抜粋文:
電気が産業革命にとって欠かせない要素であったように、サーバレスアーキテクチャも企業にとって無くてはならない重要なものである。

サーバレスアーキテクチャは、エンジニアがシステムの「運用」ではなく「ビジネス」に注力できるようになる画期的な試みだ。トースターやiPhone、冷蔵庫を電源につなぐような感覚と同じレベルの手軽さで、その処理能力を我々に提供してくれる。産業革命を支えてきたものは水車から水蒸気、電気と変遷してきたが、ソフトウェアの場合は専用サーバからクラウドコンピューティング、サーバレスという変遷を辿るだろう。

水蒸気や石炭の力を手に入れるまでの間、人一人が集めることのできるエネルギー以上の電気を生み出すために人々は自然の力を利用していた。たとえば、水車である。かつて人間は、水の力、川の力を利用して電力を生み出していたわけだが、私はこれと現在のサーバ企業が“身動きの取れないデカブツ”的な意味で似た役割を果たしていると考えている。

 

サーバ企業は今日における「水車」だ

商売にもシステム開発にも、何事にも「流れ」というものがある。その流れの始まりの部分を担っているのが、現在のサーバ企業だ。

ソフトウェアで商売をしようと思えば、まずデータセンターが必要となるだろう。また、そこには自分の会社のラベルの貼られた機材が必要であり、それを動かせる人も必要だ。新しいプロジェクトともなれば、それに伴うサーバも必要となる。どの道を進もうと多くの時間を必要とするのは目に見えている。欲しくなったときすぐに水車を用意できるだろうか? いや、できない。サーバの予算を組み、実際に購入し、サーバを構築してようやく運用できるようになるのだ。

水蒸気発電と石炭発電が開発、実用化されたとき、製造における生産性が飛躍的に上がった。動力源となるものは、もう水車のように身動きの取れない状況にない。どこでも調達でき、これまでよりもずっと多くのエネルギーを少ないリソースで生み出すことができるようになった。かつてFordは、イリノイ州に一日数百台の車を生産できる、巨大なリバー・ルージュ工場を建設した。AWSは、それと同じような道を「Webサービス」を売りだした際に歩んでいる。

コロケーション施設にサーバをおいていた昔とは状況が異なり、現在はAWSがこれに代わっている。これで別のサーバが必要になったとしても問題ない。昔のようにモノが届くのをひたすら待つ時代は終わったのだ。

テキストと要素を指し示す資料
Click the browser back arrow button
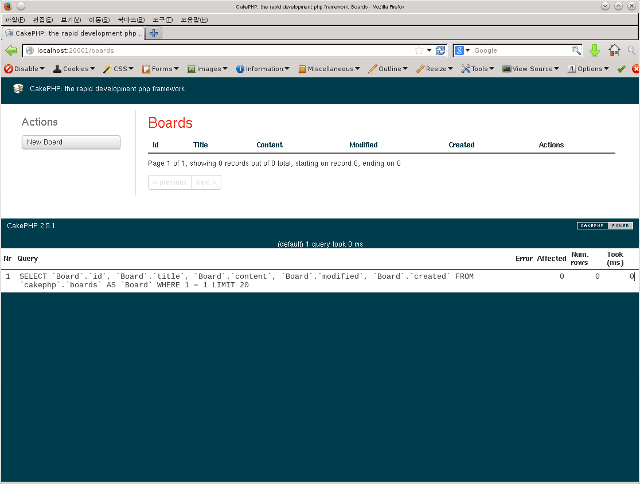The image size is (640, 484). click(12, 50)
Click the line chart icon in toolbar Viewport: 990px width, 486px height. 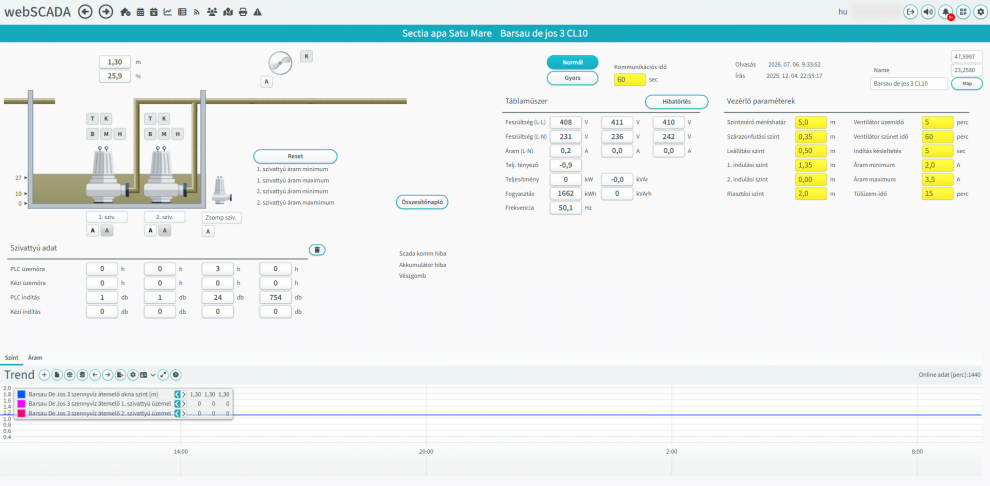click(167, 12)
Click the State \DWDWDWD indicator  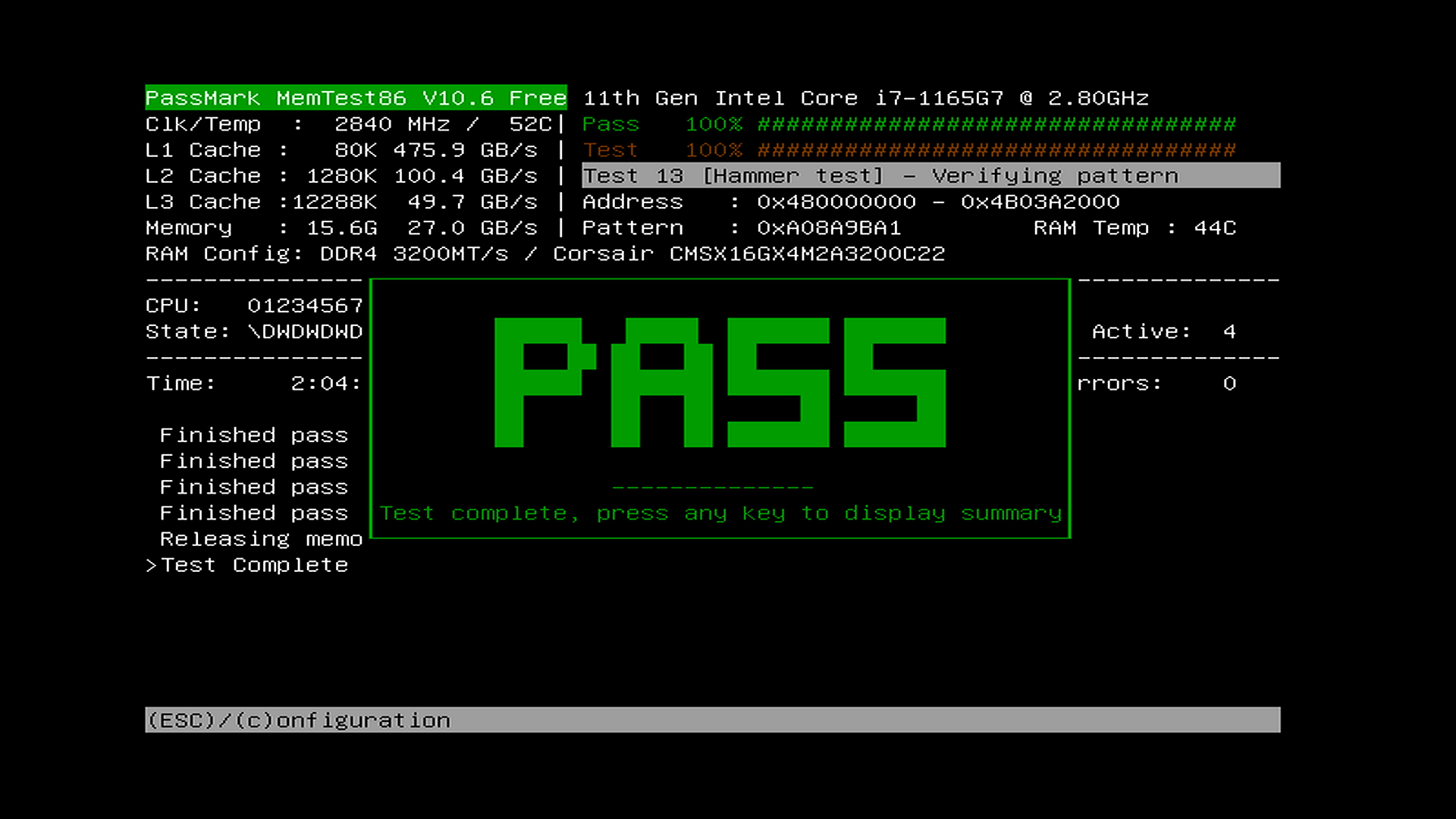coord(305,331)
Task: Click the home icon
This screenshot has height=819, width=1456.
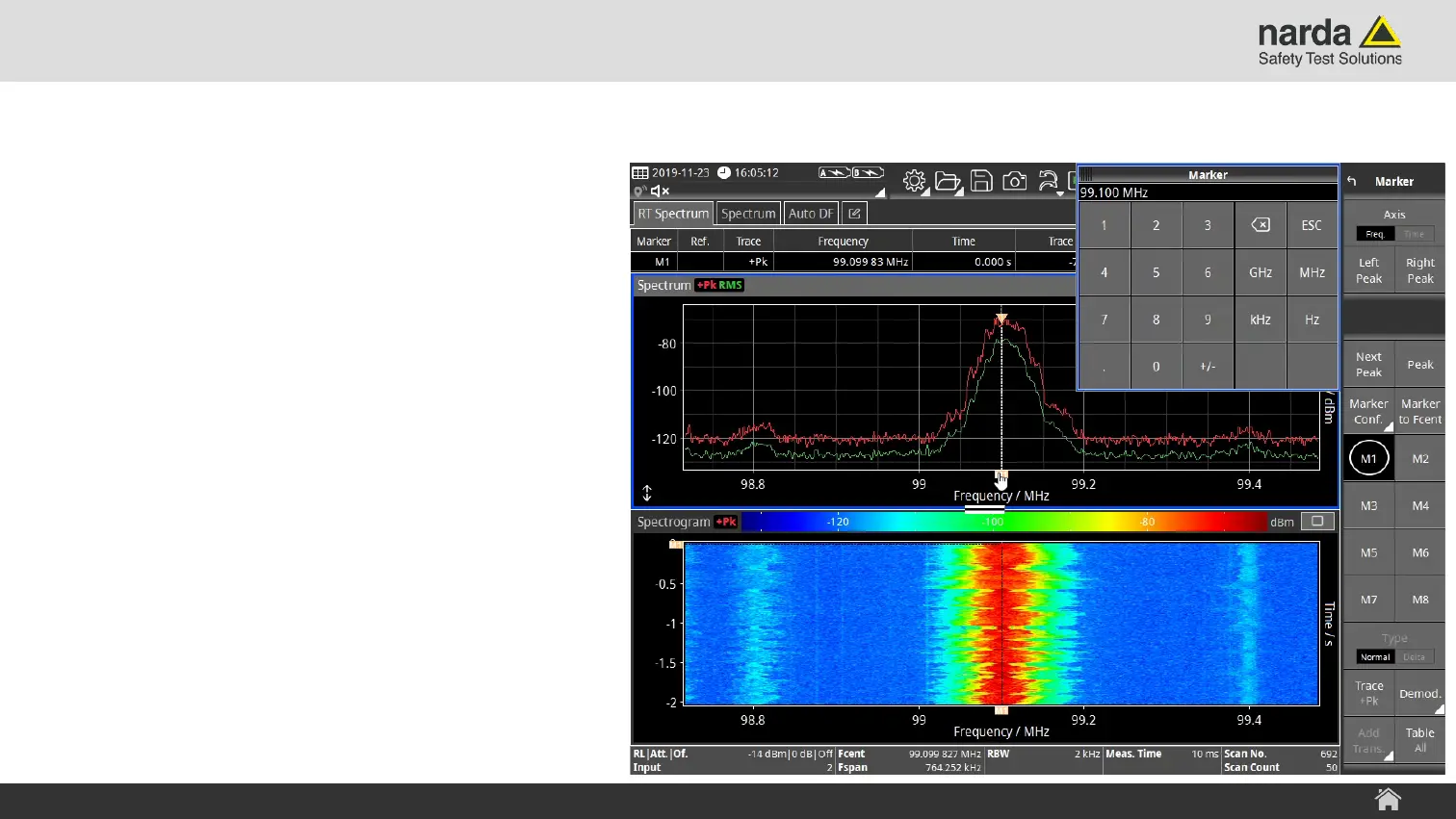Action: coord(1387,800)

問題:
1. 抜粋文をもとに、次の問いに答えよ。
(a) ソフトウェアの場合、どのような変遷を辿るだろうと述べられているか。
(b) 筆者が今日における「水車」だとしているものは何か。
(c) Fordがイリノイ州に建設した巨大な工場の名前は何か。
2. 抜粋文の「電気が産業革命にとって欠かせ」から「るのが、現在のサーバ企業だ。」までを、一字も変えずにすべて引用せよ。

解答:
1.
(a) 専用サーバからクラウドコンピューティング、サーバレスという変遷。
(b) サーバ企業。
(c) リバー・ルージュ工場。

2.
電気が産業革命にとって欠かせない要素であったように、サーバレスアーキテクチャも企業にとって無くてはならない重要なものである。

サーバレスアーキテクチャは、エンジニアがシステムの「運用」ではなく「ビジネス」に注力できるようになる画期的な試みだ。トースターやiPhone、冷蔵庫を電源につなぐような感覚と同じレベルの手軽さで、その処理能力を我々に提供してくれる。産業革命を支えてきたものは水車から水蒸気、電気と変遷してきたが、ソフトウェアの場合は専用サーバからクラウドコンピューティング、サーバレスという変遷を辿るだろう。

水蒸気や石炭の力を手に入れるまでの間、人一人が集めることのできるエネルギー以上の電気を生み出すために人々は自然の力を利用していた。たとえば、水車である。かつて人間は、水の力、川の力を利用して電力を生み出していたわけだが、私はこれと現在のサーバ企業が“身動きの取れないデカブツ”的な意味で似た役割を果たしていると考えている。

 

サーバ企業は今日における「水車」だ

商売にもシステム開発にも、何事にも「流れ」というものがある。その流れの始まりの部分を担っているのが、現在のサーバ企業だ。